:: WORK INSTRUCTIONS ::
A. Could you repeat, word for word, the MSI installer discussion from "I probably have" to "to be installed."?
B. Could you carry on the MSI installer discussion from the point where it stops?

:: TEXT EXCERPT ::
———

I probably have a strange request.

I have develop a msi to install two softwares. After the EULA a screen with two checkboxes must come and on selection of either or both of these checkboxes the corresponding softwares have to be installed.

I have used to install a single software earlier never for two.

I would be obliged for any leads.

Regards,

tvks

+2  A: 

Windows installer has a concept of "features" which can be selected for installation or omitted. If you have already created a working installer, then you have at least one <Feature> element in your WIX files.

Simply create multiple <Feature> elements and then use <UIRef Id="WixUI_Mondo" /> or <UIRef Id="WixUI_FeatureTree" /> to allow the user to choose which features he wants to install.

Wim Coenen
You can fake-up 2 applications in 1 MSI by splitting it into features. However when it comes to applying patches you will never get the chance to update one feature but not another and so the whole thing falls apart.
David Newcomb
@David: do you have an example of how this "falls apart"? I don't immediately see any blocking problem. Feel free to blog about it, I've subscribed to your feed.
Wim Coenen
+2  A: 

Bundling applications together in a single MSI file, may seem like a good idea. It seems intuitively nice and simple. However, speaking from real world experience I almost always end up splitting applications to install via their own MSI files.

The only time it is really safe to deploy applications together is when they are guaranteed to 1) always be used together by end users, 2) always get updated at the same time, and 3) won't grow substantially in size over time. And normally it is impossible to predict any of this. Typically you will quickly get new requirements such as:

Bug fixes: if only one application has a bug, management will want to deliver only one new MSI and leave application 2 untouched and without the need to do full QA for both applications after install. This is to reduce risk and to deliver a smaller update that is also quicker to test and verify. Patching is very complicated, and much easier for "slimmer" MSI files than fat ones.

———

[Item coordinate data]
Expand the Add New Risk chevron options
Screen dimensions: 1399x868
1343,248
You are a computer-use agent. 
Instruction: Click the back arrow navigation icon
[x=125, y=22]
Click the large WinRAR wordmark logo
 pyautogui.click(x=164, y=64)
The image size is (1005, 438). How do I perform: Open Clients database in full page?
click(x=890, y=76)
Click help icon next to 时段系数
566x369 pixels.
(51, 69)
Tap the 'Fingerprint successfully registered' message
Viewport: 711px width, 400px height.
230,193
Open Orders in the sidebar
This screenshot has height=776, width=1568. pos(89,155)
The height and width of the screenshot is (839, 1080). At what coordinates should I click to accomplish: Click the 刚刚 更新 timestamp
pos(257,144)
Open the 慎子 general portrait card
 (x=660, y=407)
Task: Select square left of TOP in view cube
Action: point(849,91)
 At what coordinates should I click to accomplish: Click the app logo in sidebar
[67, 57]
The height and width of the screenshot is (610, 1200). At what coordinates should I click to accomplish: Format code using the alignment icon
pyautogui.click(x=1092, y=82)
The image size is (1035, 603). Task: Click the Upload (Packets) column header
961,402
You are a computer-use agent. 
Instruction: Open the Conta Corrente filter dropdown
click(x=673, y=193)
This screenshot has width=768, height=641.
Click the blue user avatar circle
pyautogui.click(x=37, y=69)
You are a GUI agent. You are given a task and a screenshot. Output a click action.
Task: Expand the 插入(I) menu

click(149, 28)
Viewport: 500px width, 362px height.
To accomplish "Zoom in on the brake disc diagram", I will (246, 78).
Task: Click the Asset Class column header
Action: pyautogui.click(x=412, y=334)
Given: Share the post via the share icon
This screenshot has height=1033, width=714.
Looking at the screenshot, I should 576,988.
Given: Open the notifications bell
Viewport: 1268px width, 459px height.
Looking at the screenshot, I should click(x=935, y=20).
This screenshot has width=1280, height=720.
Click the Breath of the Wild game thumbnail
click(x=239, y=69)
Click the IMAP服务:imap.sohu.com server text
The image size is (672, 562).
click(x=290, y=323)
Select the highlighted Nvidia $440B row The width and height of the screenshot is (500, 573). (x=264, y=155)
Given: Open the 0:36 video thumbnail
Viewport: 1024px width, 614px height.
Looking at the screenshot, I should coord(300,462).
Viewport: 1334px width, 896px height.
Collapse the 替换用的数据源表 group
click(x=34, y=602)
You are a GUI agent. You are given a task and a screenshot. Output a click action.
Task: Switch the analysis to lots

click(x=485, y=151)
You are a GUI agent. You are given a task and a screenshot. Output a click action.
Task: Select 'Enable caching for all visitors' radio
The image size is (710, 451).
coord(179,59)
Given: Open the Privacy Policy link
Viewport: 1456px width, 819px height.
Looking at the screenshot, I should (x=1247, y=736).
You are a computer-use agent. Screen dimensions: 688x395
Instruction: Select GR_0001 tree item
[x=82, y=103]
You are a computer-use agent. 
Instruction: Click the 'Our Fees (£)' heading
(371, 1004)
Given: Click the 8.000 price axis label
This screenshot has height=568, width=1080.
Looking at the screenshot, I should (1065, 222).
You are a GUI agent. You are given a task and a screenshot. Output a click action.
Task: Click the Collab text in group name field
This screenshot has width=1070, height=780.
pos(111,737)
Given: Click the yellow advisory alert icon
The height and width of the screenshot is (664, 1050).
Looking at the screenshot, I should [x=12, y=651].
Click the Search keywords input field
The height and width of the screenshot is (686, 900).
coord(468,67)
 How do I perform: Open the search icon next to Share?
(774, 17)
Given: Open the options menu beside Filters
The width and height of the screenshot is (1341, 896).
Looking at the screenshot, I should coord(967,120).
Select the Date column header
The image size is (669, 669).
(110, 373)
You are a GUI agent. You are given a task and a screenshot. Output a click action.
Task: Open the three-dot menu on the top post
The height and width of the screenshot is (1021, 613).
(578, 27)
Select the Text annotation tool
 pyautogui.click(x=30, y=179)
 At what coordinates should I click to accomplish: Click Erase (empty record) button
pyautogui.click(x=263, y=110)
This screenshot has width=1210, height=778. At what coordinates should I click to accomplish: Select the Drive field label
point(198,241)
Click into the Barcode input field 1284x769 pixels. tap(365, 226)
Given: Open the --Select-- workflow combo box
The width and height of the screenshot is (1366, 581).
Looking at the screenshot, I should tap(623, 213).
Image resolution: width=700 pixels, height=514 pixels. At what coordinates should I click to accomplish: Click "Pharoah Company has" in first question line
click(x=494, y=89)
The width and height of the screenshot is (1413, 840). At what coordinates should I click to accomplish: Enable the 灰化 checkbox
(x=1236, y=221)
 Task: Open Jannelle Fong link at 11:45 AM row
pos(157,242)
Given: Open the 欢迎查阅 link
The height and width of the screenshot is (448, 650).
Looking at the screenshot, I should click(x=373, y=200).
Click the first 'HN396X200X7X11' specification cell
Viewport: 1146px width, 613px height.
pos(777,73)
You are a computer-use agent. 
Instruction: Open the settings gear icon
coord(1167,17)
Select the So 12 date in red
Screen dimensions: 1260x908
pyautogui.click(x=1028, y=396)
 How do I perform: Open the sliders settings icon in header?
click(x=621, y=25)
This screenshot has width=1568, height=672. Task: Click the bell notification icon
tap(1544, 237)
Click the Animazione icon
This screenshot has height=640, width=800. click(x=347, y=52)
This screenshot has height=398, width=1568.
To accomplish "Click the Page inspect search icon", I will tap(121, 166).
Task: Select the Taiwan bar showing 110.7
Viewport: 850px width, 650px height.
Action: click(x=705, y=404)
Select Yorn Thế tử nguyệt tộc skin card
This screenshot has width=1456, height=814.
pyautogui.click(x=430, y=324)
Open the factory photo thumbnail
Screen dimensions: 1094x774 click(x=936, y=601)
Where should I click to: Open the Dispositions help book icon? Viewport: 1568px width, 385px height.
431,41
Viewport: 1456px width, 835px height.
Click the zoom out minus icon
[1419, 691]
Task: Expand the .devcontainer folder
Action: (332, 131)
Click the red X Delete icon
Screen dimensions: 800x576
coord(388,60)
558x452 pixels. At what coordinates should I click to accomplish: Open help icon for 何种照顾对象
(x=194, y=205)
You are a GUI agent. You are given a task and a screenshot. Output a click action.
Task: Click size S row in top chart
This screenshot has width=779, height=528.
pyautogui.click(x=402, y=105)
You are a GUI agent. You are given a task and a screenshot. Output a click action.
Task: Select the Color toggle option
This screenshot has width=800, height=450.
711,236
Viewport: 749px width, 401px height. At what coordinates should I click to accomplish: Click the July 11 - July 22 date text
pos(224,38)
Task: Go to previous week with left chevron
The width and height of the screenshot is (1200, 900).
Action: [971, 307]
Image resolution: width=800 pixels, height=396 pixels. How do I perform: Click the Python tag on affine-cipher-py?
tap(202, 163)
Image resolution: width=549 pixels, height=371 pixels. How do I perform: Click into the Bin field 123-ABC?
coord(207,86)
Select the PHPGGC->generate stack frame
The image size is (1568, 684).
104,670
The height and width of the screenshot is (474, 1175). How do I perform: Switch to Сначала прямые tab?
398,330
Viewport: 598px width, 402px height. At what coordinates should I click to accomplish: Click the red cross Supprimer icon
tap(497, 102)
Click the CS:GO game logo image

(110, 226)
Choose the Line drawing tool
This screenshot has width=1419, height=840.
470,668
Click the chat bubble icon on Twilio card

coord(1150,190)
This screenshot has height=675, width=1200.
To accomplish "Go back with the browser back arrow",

———

:: RESULTS FOR EACH TASK ::
A.
I probably have a strange request.

I have develop a msi to install two softwares. After the EULA a screen with two checkboxes must come and on selection of either or both of these checkboxes the corresponding softwares have to be installed.

B.
Localization: suddenly you get a requirement to make application 1 available in Italian, application 2 does not need to be translated. Language support tends to greatly increase the complexity of a setup, not to mention the size of it. Your "nice and simple" MSI has now suddenly gotten complicated to maintain, and sluggish to build. It is also a real pain if you need a single setup, and you translate it in many languages - you won't be able to compile the RTM version until all the language updates are in. I can tell you right now that marketing / sales people will have no concept of holding back the English version until all localized versions are ready.

QA / UAT: if the applications are large, delivering 2 separate MSI files will make it easier to split the testing effort between different QA teams and to deliver new updates via nightly builds etc...

Release schedule: suddenly the release schedule for the applications change - application 1 is now updated every month, whilst application 2 is updated only every six months. If different users use the applications, how do you deliver updates? Build it all in one MSI and give it a new version number only to have application 2 users install the same application over again?

Apply the overall developer principles of cohesion and coupling to deployment packages, and you will save yourself a lot of trouble. If the applications now OR in the future may take on their own life cycle - split their deployment right away. And who can see into the future?

Please note that you generally will wrap multiple MSI files in a bootstrapper so that users still have only one file to relate to, even if the products are installed via separate MSI files.

Glytzhkof
Separate setups do have drawbacks. With separate but very similar setups, you run into dual source issues. Making the same update many times in different places. Use common code included by both setups for this, and branch when the setup logic diverges - which it will. Expect the unexpected, but reuse what you can as long as you can and for God's sake get a version control system capable of branching. Management has a way to turn requirements around quicker than you can write yourself unmanageable code. Then you got a "George is getting upset" situation. No happy place, no happy place.
Glytzhkof
A: 

You cannot install multiple applications from a single MSI. Even if you figure out a way to do this you really should not.

Instead have separate MSIs for each app and use a bootstrapper to install both. E.g. you can use Inno Setup to generate a self-contained bootstrapper exe which installs both MSIs (and any pre-requisites as well).

BTW, Wix does not handle creating bootstrappers so you need to use it in conjunction with another tool.

DSO
A: 

You can create multiple MSI's then bundle them into 1 containing MSI. The "parent" MSI allows you to choose which application to install then just runs that MSI.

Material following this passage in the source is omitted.